### Stated task
Update the lines starting at the one that contains "1164x722 pixels." and ending after the one that contains "the GET-200 (60ms)". Replace "status label" with "status badge", keep all other text unchanged, return only those lines, and leave out the pictures.

### The records
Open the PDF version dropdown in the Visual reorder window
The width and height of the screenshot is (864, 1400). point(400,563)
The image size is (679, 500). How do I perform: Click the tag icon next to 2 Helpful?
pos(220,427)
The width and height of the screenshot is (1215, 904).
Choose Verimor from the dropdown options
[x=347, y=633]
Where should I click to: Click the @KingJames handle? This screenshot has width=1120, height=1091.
...
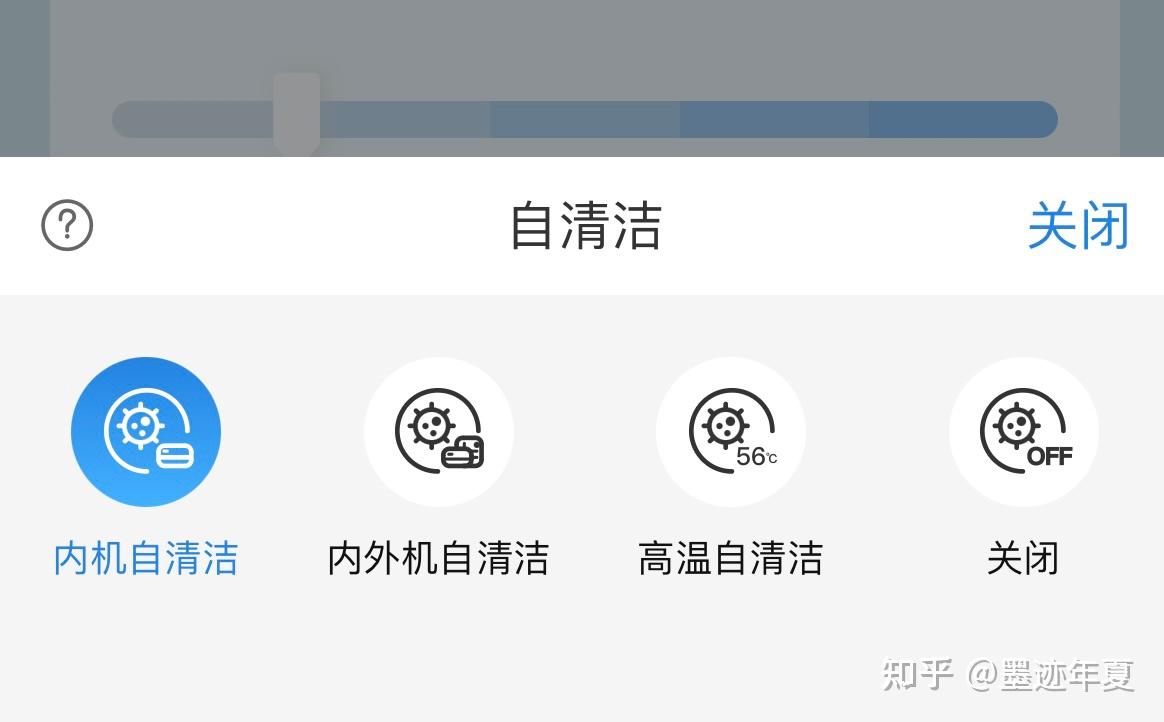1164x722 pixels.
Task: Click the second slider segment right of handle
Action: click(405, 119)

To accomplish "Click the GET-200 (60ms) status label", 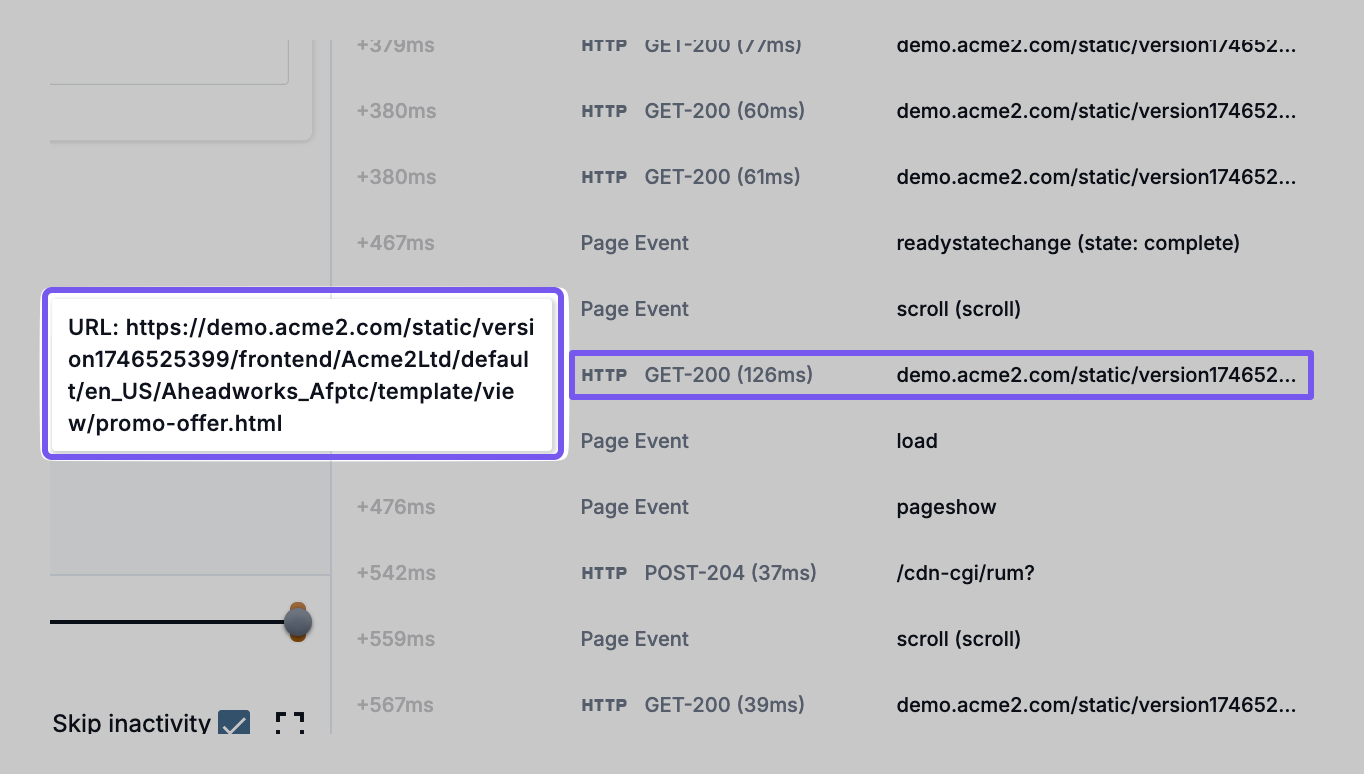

### Finished task
1164x722 pixels.
Task: Click the second slider segment right of handle
Action: click(405, 119)

To accomplish "Click the GET-200 (60ms) status badge", 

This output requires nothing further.